I can see nothing but the great mountains, on each side of an awfully rocky road, that seemed to me then to have been simply the dried-out beds of some streams that had refused to run to supply the Rebels with water. On every side of me, as I traveled along over these mountain roads, was the dense growth of interminable laurel thickets.
The country is, of course, somewhat diversified in mountain and plain, but the general impression left with me is, that it was so much more mountain than plain that there was hardly enough plain for a wagon-road.
After I had gotten some distance away, and was driving ahead as fast as the old horse would navigate over the rocky road, houses and farms began to grow smaller and beautifully less each mile. Every now and then we would plunge into a clearing, and find somewhere in a field of stumps a house—one of the small farmhouses where the roofs extend down and out over the front far enough to make a covering for a porch. On this porch one could almost always see some pumpkins rolled up in a corner, a saddle would be astride of the rough porch railing, a few dried provisions hung in the roof rafters overhead; one could always expect to find the lady of the house standing in the front door as he passed, and she was generally broad enough to fill the narrow space, so that only one or two heads would have room to peep out beside her, like young chickens under the old hen's wings. I generally hunted the well at almost every house we came to, when I took great cooling drinks of water from a gourd dipper.

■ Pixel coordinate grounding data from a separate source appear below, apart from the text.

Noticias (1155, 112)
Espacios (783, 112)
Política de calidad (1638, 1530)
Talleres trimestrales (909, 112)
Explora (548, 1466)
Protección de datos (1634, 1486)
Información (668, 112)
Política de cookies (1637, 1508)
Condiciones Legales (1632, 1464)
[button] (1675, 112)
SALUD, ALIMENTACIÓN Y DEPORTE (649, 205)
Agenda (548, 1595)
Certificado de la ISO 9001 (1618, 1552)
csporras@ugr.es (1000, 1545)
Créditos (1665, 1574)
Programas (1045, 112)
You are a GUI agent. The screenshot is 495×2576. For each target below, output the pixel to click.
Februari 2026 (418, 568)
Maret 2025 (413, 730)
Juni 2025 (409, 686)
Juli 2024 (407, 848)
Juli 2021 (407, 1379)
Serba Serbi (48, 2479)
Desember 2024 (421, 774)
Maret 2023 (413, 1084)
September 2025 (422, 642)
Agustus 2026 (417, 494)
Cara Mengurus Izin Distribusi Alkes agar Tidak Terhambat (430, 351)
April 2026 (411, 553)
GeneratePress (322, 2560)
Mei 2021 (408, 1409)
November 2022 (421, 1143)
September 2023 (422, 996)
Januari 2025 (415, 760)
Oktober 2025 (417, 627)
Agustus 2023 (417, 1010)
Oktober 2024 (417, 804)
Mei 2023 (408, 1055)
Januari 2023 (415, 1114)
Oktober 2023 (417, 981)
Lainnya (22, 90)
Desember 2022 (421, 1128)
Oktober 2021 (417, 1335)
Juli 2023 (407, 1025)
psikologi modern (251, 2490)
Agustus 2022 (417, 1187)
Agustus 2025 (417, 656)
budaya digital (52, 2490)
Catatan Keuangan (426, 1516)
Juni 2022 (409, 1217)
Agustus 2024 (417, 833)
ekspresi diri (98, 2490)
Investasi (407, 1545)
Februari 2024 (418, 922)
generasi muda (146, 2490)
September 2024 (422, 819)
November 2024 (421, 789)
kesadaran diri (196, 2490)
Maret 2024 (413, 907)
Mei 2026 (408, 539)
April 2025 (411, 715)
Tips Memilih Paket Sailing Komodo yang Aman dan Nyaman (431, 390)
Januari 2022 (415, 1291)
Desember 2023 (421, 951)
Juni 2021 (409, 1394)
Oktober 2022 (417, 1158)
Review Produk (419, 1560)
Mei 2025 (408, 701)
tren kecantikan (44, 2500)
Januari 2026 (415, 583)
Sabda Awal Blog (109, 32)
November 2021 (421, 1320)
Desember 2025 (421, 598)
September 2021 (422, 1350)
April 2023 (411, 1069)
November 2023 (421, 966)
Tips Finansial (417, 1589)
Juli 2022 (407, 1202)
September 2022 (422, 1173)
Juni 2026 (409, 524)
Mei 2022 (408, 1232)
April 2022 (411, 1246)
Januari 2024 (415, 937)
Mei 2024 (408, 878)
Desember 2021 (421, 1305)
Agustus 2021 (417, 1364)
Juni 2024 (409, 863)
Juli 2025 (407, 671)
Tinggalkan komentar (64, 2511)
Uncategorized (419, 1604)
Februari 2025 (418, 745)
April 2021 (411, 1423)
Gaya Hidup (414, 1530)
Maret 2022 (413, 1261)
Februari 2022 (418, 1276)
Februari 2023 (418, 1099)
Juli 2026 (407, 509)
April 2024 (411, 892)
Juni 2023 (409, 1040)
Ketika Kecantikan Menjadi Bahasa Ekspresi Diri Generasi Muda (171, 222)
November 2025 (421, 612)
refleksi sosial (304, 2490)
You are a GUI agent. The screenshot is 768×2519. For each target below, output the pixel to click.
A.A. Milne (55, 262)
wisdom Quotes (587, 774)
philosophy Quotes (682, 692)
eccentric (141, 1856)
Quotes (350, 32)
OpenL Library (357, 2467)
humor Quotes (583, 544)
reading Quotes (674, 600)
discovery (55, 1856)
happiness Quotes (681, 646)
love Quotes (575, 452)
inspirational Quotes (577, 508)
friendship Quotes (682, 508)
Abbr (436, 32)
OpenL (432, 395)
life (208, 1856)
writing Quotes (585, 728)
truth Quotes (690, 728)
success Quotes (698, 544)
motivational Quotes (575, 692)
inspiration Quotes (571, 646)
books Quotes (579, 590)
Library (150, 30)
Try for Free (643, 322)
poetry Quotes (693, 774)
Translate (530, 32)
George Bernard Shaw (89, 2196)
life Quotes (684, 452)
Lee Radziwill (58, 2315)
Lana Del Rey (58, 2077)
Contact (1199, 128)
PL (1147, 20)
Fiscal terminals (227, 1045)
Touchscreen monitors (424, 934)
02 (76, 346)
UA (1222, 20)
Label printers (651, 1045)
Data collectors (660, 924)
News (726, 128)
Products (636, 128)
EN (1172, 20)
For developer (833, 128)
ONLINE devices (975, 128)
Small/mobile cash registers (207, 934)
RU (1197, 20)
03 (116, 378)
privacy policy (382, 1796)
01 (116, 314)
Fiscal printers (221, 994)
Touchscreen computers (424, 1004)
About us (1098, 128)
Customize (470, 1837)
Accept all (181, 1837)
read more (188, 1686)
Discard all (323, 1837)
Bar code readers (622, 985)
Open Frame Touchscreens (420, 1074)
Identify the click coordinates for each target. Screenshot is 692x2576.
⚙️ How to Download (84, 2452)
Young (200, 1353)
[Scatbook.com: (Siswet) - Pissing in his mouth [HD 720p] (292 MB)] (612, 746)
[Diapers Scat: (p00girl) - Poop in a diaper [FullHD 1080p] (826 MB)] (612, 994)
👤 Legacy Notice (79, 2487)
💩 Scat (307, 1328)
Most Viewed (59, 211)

These were the houses of the East Tennessee mountaineers. To describe one will answer for all. At the time of my travel among them, most of the men folks were away from home, either hiding among the rocks and gorges of the mountains from their persecutors, or, perhaps, having crossed the mountain, where they joined the Union Army, hoping soon to return to their homes as soldiers of the Government. There were six of these refugee Tennessee regiments as early as 1861-'62 in this part of the State, composed entirely of genuine, bona fide, Unionist refugees. I would like to record a comparison here with the refugees from Maryland in the Confederate Army at this time, both as to number and character.
I had left headquarters so late in the day that it was too much for me to make the Gap the same night with that horse, over these roads. When I started out, though, I intended to do this or burst; but on toward evening, after several hours of rough riding, I began to find the road getting so blind, and the houses were becoming so scarce, that I feared getting lost in the mountain if night should overtake me beyond the settlement.
So, early in the evening, when I reached the ford or crossing of a stream, the name of which I cannot now recall, I pulled up in front of a large house—for that country—and asked for a night's shelter. My impression is that this was a sort of stopping place or the last relay house on the southern side of the Gap. I found accommodation for both man and beast, and enjoyed a pleasant evening with the two old people on their front porch. I took it for granted that they were Unionists, though they had little to say on that subject, but they both were so well pleased with my way of talking, and of the encouraging news for a Rebel soldier to bring, that I think the old woman exerted herself to make the biscuit extra light, as she put enough salaratus in them to color the whole batch of them with yellow spots.
I was put to sleep in an attic room, and very early the next morning I was awake and dressed for the last ride. The old man had taken good care of the old horse during the night, feeding her on fodder, I reckon. When I got out from breakfast I found her tied to a tree down by the water. I mounted gayly. The old fellow gave me explicit directions as to the road to the Gap, which, he said, was in sight from the top of the hills. I bade him "Good-by," promising to pay the bill on my return. I hadn't a cent of money—besides, it was customary for the soldiers to live off the Unionists—so the old man was not much disappointed at not getting a fee, but I shall feel as if I owe them a dollar with interest for twenty-five years.